(DATA RECORDS)

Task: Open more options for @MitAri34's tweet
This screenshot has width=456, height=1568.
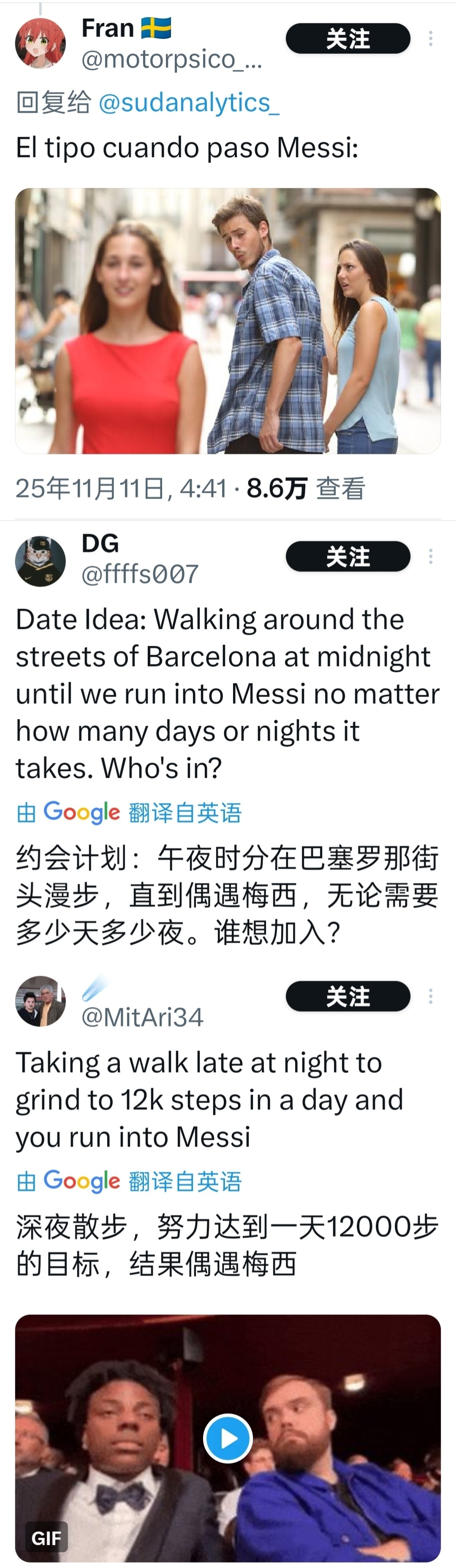Action: coord(431,997)
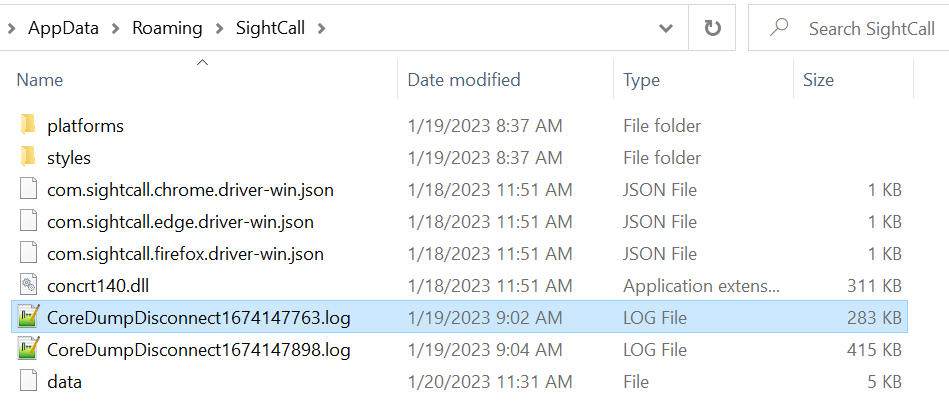Go to the AppData breadcrumb folder
The height and width of the screenshot is (402, 949).
(63, 28)
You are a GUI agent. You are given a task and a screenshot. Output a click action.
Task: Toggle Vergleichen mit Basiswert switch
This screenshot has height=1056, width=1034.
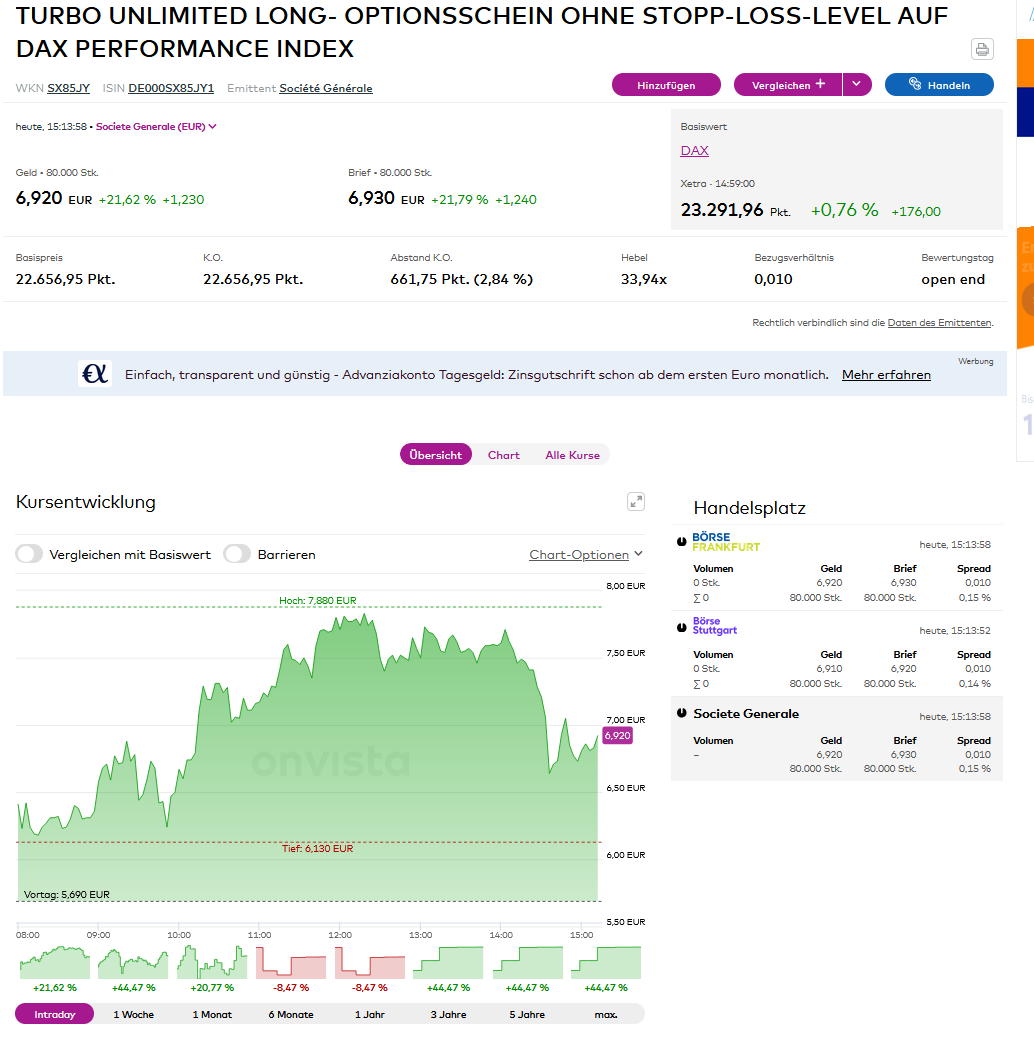(x=30, y=554)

(End DATA RECORDS)

## TASK GOAL
Could you reproduce every entry exactly, leaving out the pictures?

## SOLUTION TO THIS TASK
Task: Open more options for @MitAri34's tweet
This screenshot has width=456, height=1568.
Action: coord(431,997)
Go to the AppData breadcrumb folder
The height and width of the screenshot is (402, 949).
(63, 28)
You are a GUI agent. You are given a task and a screenshot. Output a click action.
Task: Toggle Vergleichen mit Basiswert switch
This screenshot has height=1056, width=1034.
(x=30, y=554)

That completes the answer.